UnsafeStack_push(&unsafe_stack, &i);
int v = *(int*)UnsafeStack_pop(&unsafe_stack);
Since UnsafeStack_push
accepts a pointer argument, we cannot pass integer literals to it.
Unlike casts in Java and type assertions in Go, casts in C are entirely unsafe. The compiler will not complain at compile time and the program will not throw an exception at runtime if the cast is invalid. Rather, it will silently continue on to do strange and terrible things, like accessing uninitialized memory or overwriting memory belonging to other variables. Since C is a statically typed language, we would prefer to avoid these possible errors.
Let's return to the fundamental problem. If we want type-safe stacks, then we have to write a different, though virtually identical, implementation for each type. It's essentially a problem of code duplication.
Fortunately, C has a mechanism for dealing with code duplication: macros. Rather than writing out a full stack implementation for each type, we can use a macro to generate it for us from a template. We will take our IntStack
implementation, replace all uses of int
with a type
parameter, and then wrap the whole implementation in a macro that is parameterized on type
. Whenever we want to use a stack for a new type, we'll call the macro to generate the code for the implementation. As far as the C compiler is concerned, it's as if we wrote a separate implementation for each type with the concrete types in the code so that the compiler can type-check the code properly.
The macro code is a little hard to read, not the least because each line must end with a backslash to continue the macro on to the next line, but it is recognizably almost the same code as for IntStack
. The syntax typename##_new
, typename##_free
, etc., tells the preprocessor to glue typename
, a macro parameter, to literal strings like _new
or _free
, yielding results like FloatStack_new
or StringStack_free
. The macro parameter type
is substituted wherever we had int
in the original IntStack
code.
#define DECL_STACK(typename, type) \
typedef struct { \
size_t len, capacity; \
type* data; \
} typename; \
\
typedef struct { \
bool error; \
type result; \
} typename##Result; \
\
typename typename##_new() { \
size_t capacity = 8; \
type* data = malloc(capacity * sizeof(type)); \
if (!data) {} \
typename stck = { .len = 0, .capacity = capacity, .data = data }; \
return stck; \
} \
\
void typename##_free(typename* stck) { \
if (stck) { \
free(stck->data); \
} \
} \
\
size_t typename##_length(typename* stck) { \
return stck ? stck->len : 0; \
} \
\
void typename##_push(typename* stck, type value) { \
if (!stck) { \
return; \
} \
\
if (stck->len + 1 > stck->capacity) { \
size_t new_capacity = stck->capacity * 2; \
type* new_data = realloc(stck->data, new_capacity * sizeof(type)); \
\
if (!new_data) { \
return; \
} \
\
stck->capacity = new_capacity; \
stck->data = new_data; \
} \
\
stck->len++; \
stck->data[stck->len - 1] = value; \
} \
\
typename##Result typename##_pop(typename* stck) { \
if (!stck || stck->len == 0) { \
typename##Result errorval = { .error = true }; \
return errorval; \
} \
\
type value = stck->data[stck->len - 1]; \
stck->len--; \
typename##Result r = { .error = false, .result = value }; \
return r; \
}
We then call DECL_STACK
to declare a new stack type, either in a header file or at the top level of a program:
DECL_STACK(SafeIntStack, int)
The resultant API achieves the safety and convenience of IntStack
and the generality of UnsafeStack
:
SafeIntStack safe_int_stack = SafeIntStack_new();
SafeIntStack_push(&safe_int_stack, 1);
SafeIntStack_push(&safe_int_stack, 2);
SafeIntStackResult r = SafeIntStack_pop(&safe_int_stack);
assert(!r.error);
assert(r.result == 2);
SafeIntStack_free(&safe_int_stack);
Note that SafeIntStack
is still only as safe as C's type system, which will, for example, allow you to use a string literal where an int
is expected, with only a compiler warning. This is a fundamental limitation that cannot be worked-around.
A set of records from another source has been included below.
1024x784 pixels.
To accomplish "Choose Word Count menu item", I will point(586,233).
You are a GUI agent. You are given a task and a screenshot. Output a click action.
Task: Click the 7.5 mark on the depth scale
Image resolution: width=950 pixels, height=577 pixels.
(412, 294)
The safe stack data structure has no overhead above hand-written code, except that each new declaration increases the program size by a constant amount (unlike the unsafe stack, which uses the same code for all data structures). Incidentally, this code generation technique is essentially how templates are implemented behind the scenes in C++.
That it is possible to write type-safe generic data structures in a language whose type system does not natively support them speaks to C's flexibility.5 But the techniques we used—unchecked pointer casts and unsanitary lexical macros—are themselves quite unsafe if used improperly. Flexibility, simplicity and safety: a language can attain at most two out of three. Rust and Haskell choose flexibility and safety. Go chooses safety and simplicity.6 C chooses flexibility and simplicity. Each choice has its trade-offs. The tendency for modern languages to prefer safety is a direct consequence of the innumerable bugs found in C code that could have been prevented by stronger compile-time guarantees. Nonetheless, as this post has shown, flexibility and simplicity are a powerful combination. ∎
I assume the reader is proficient in C. The classic text on C is The C Programming Language by Brian Kernighan and Dennis Ritchie, universally known as K&R after the author's initials. Look for the second edition. Though K&R has aged remarkably well, best practices have been refined and some language features have changed since 1988. Modern C by Jens Gustedt is a great re-introduction to the modern language. ↩
Here and throughout I've added TODO
s to mark where a more robust implementation would need to handle an edge case. ↩
Traditionally, error handling in C is done either by returning a special error value, or "out-of-band" by setting the global errno
variable. I find the latter approach inelegant, and the former is impossible because any int
value is a possible legal return value of IntStack_pop
. ↩
GLib, the utility library for the GNOME desktop environment, uses this technique for its garray
generic array type. ↩
For more evidence, see Daniel Holden's Cello, a framework for high-level programming in C. ↩
Debatable, perhaps. Go does allow some unsafe constructs like interface{}
, but it largely abandons the reckless permissiveness of C. ↩